> WHAT IS EXPECTED: Return the records verbatim, from their first line through the line containing "SAR (1249, 19)", both ends included, and nothing else.
_ _ _ _ _
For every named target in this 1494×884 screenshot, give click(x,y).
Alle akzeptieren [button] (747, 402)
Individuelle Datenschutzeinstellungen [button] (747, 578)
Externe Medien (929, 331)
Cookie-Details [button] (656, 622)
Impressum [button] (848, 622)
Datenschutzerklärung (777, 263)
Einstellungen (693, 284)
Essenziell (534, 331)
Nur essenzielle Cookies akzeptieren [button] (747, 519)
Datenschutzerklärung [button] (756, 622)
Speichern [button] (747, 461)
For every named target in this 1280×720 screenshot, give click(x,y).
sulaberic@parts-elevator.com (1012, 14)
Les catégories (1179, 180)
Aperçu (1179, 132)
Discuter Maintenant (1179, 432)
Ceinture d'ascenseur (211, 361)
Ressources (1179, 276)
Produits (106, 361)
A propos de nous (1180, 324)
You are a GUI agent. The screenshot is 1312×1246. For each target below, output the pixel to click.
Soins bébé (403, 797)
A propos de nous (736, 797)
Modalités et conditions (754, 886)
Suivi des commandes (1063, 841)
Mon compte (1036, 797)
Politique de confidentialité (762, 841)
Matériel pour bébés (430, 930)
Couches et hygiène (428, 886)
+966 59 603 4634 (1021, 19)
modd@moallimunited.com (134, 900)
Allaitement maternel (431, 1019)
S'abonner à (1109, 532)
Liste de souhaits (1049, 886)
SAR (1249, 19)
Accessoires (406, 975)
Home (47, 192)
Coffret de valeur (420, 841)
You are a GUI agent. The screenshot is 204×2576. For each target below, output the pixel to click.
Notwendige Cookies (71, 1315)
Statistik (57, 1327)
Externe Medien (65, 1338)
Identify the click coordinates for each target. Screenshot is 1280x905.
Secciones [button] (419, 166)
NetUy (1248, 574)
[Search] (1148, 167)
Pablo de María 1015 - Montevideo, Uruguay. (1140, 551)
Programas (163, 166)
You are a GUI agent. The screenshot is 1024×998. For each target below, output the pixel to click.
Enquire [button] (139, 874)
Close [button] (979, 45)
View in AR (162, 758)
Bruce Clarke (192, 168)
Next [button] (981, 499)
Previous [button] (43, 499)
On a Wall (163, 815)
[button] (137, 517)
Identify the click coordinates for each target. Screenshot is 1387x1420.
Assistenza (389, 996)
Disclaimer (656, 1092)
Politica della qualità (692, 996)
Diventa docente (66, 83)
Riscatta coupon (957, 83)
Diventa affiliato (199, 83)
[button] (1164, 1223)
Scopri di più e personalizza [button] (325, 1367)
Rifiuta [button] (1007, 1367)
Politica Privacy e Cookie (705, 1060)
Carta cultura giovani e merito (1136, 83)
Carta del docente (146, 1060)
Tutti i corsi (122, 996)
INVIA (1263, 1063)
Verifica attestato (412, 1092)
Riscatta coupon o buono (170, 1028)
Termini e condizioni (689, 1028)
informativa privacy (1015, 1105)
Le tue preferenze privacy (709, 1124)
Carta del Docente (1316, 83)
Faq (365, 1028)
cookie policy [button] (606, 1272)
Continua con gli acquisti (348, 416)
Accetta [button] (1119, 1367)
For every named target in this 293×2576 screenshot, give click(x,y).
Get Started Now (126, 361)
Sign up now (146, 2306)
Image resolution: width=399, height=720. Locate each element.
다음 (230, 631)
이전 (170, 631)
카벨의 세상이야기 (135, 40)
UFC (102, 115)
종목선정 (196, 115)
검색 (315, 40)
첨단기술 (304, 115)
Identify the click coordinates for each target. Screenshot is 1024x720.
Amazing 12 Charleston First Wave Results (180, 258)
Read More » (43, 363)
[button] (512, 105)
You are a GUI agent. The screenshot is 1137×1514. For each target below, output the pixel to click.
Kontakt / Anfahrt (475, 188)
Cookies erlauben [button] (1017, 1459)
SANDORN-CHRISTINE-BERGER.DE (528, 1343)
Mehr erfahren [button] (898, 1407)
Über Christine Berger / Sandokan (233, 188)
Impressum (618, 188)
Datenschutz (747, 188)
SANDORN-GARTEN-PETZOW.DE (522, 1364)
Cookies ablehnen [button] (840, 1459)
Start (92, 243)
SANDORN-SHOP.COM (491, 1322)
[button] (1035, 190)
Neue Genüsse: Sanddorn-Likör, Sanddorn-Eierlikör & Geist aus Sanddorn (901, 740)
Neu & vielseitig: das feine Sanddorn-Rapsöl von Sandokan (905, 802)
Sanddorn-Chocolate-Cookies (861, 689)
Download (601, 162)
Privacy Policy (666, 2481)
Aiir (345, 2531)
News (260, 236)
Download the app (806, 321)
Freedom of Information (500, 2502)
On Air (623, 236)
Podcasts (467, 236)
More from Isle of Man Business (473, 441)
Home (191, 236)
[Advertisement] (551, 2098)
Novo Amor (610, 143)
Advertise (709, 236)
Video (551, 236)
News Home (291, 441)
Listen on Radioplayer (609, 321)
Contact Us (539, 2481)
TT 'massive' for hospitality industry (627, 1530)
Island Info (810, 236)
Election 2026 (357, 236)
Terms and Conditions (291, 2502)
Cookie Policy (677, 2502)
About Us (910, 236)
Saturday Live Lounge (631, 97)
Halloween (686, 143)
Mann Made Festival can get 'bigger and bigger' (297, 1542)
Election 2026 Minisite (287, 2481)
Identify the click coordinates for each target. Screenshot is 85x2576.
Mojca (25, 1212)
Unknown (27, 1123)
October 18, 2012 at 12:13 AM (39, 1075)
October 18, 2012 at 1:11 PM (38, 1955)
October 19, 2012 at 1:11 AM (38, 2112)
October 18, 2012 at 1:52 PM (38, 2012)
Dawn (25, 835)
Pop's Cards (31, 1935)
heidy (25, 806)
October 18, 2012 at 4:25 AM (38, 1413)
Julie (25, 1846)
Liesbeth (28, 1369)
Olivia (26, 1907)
_ _ _ _ _
> FULL RESPONSE:
For every named target in this 1494×884 screenshot, give click(x,y).
Alle akzeptieren [button] (747, 402)
Individuelle Datenschutzeinstellungen [button] (747, 578)
Externe Medien (929, 331)
Cookie-Details [button] (656, 622)
Impressum [button] (848, 622)
Datenschutzerklärung (777, 263)
Einstellungen (693, 284)
Essenziell (534, 331)
Nur essenzielle Cookies akzeptieren [button] (747, 519)
Datenschutzerklärung [button] (756, 622)
Speichern [button] (747, 461)
For every named target in this 1280×720 screenshot, give click(x,y).
sulaberic@parts-elevator.com (1012, 14)
Les catégories (1179, 180)
Aperçu (1179, 132)
Discuter Maintenant (1179, 432)
Ceinture d'ascenseur (211, 361)
Ressources (1179, 276)
Produits (106, 361)
A propos de nous (1180, 324)
You are a GUI agent. The screenshot is 1312×1246. For each target below, output the pixel to click.
Soins bébé (403, 797)
A propos de nous (736, 797)
Modalités et conditions (754, 886)
Suivi des commandes (1063, 841)
Mon compte (1036, 797)
Politique de confidentialité (762, 841)
Matériel pour bébés (430, 930)
Couches et hygiène (428, 886)
+966 59 603 4634 (1021, 19)
modd@moallimunited.com (134, 900)
Allaitement maternel (431, 1019)
S'abonner à (1109, 532)
Liste de souhaits (1049, 886)
SAR (1249, 19)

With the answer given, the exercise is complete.